Dramma nel ciclismo: muore Galletti

Pier Augusto Stagi

Non si può nemmeno più morire senza destare sospetto. Soprattutto nel ciclismo, in particolare nello sport di oggi. Anche questo è un segno tremendo dei tempi che stiamo vivendo e che Alessio Galletti, professione ciclista, 37 anni, pisano, non vivrà più. Alessio Galletti è morto ieri pomeriggio, in corsa, mentre partecipava alla 29ª edizione della «Subida al Naranco», nelle Asturie, in Spagna. Una riga di agenzia, con la dichiarazione degli organizzatori: «è rimasto senza respiro», si legge in quella nota di agenzia che il respiro letteralmente lo toglie. A 15 chilometri dal traguardo, quando la strada saliva verso La Manzaneda, il corridore toscano che per anni è stato fido compagno di squadra di Mario Cipollini, pilotando nel "treno" Saeco prima e in quello dell'Acqua & Sapone poi, il più forte velocista degli ultimi venti anni, si è sentito male e si è accasciato al suolo. Il corridore è stato portato all'ospedale centrale delle Asturie, ad Oviedo, dove è giunto già privo di vita.
Alessio Galletti era nato il 26 marzo 1968 a Cascina, in provincia di Pisa, e viveva a Musigliano con la moglie Consuelo, in attesa di un bimbo, e il piccolo Marcus di un anno, ed era passato al professionismo nel 1994. Nel 1998 il primo successo, nella prima tappa del Tour de l'Ain con i colori della Amore&Vita, mentre nel 2001 ottenne la sua seconda vittoria nella terza tappa del Tour Down Under con la maglia della Saeco. Nel 2003, sempre con la Saeco, si mise in luce vincendo la Due Giorni Marchigiana/Gp Fred Mengoni davanti al danese Bohee Hamburger e chiudendo al nono posto la volata finale Coppa Bernocchi. Lo scorso anno arrivò 89° al Giro d'Italia ottenendo un 20° posto nella cronometro Trieste-Altopiano Carsico. Nella stagione attuale aveva partecipato alla Milano-Sanremo collezionando un 122°posto. Risultati modesti, per un corridore che diventava fondamentale nell'economia della squadra. Era un buon corridore, uno di quegli atleti preziosi e soprattutto utili alla causa del capitano. «Sto male, mi sento gonfio, non riesco a respirare». Queste le ultime parole pronunciate dal corridore che quest'anno militava nella Naturino di Vincenzo Santoni.
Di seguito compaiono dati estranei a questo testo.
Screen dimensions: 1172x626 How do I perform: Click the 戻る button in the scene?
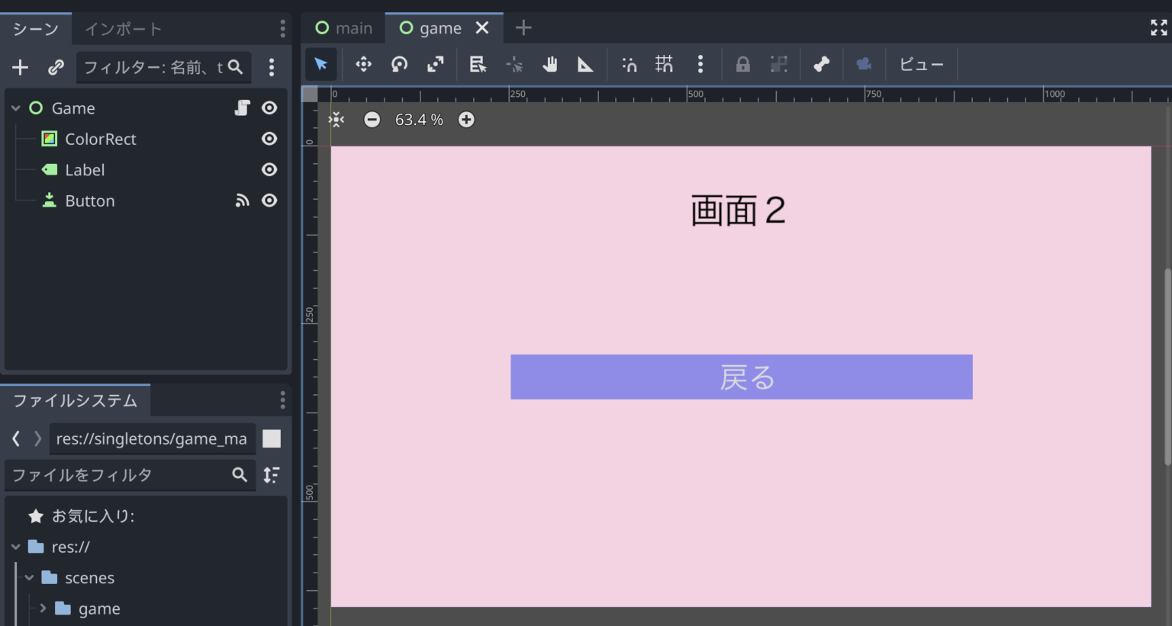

Parole rivolte al moldavo Igor Pugaci che stava pedalando accanto a lui, in un gruppo di una trentina di corridori che si era appena staccato dai migliori (vittoria finale di Rinaldo Nocentini, che alla notizia della morte del corridore pisano ha detto: «E adesso chi ha più voglia di festeggiare?» ndr). «Ha detto «Sto male, non respiro più», poi si è fermato, è sceso dalla bicicletta e si è seduto a terra. Un attimo ed è caduto all'indietro ed ha perso conoscenza». A raccontare gli ultimi momenti di vita di Galletti è Giuseppe Lanzoni, direttore sportivo della Universal Caffè, formazione in cui corre Pugaci, uno dei testimoni del decesso del toscano. «Quando hanno visto Galletti finire a terra - ha detto Lanzoni - i corridori che erano con lui si sono fermati ed hanno tentato di aiutarlo. Poi è arrivata l'ambulanza, ma Galletti aveva già smesso di respirare».
Oggi, a Oviedo, il corridore sarà sottoposto ad autopsia. Inutile dire che attorno a questo nuovo caso di morte aleggerà la cappa del sospetto, in particolare per via di quell'inchiesta aperta dalla Procura di Roma nella quale Alessio Galletti era finito con l'accusa di traffico di materiale illecito. Ognuno potrà pensarla come vuole, ognuno potrà trarre le sue conclusioni.

Si sappia, però, che all'età di 58 anni, suo padre Edo, morì per lo stesso motivo: infarto.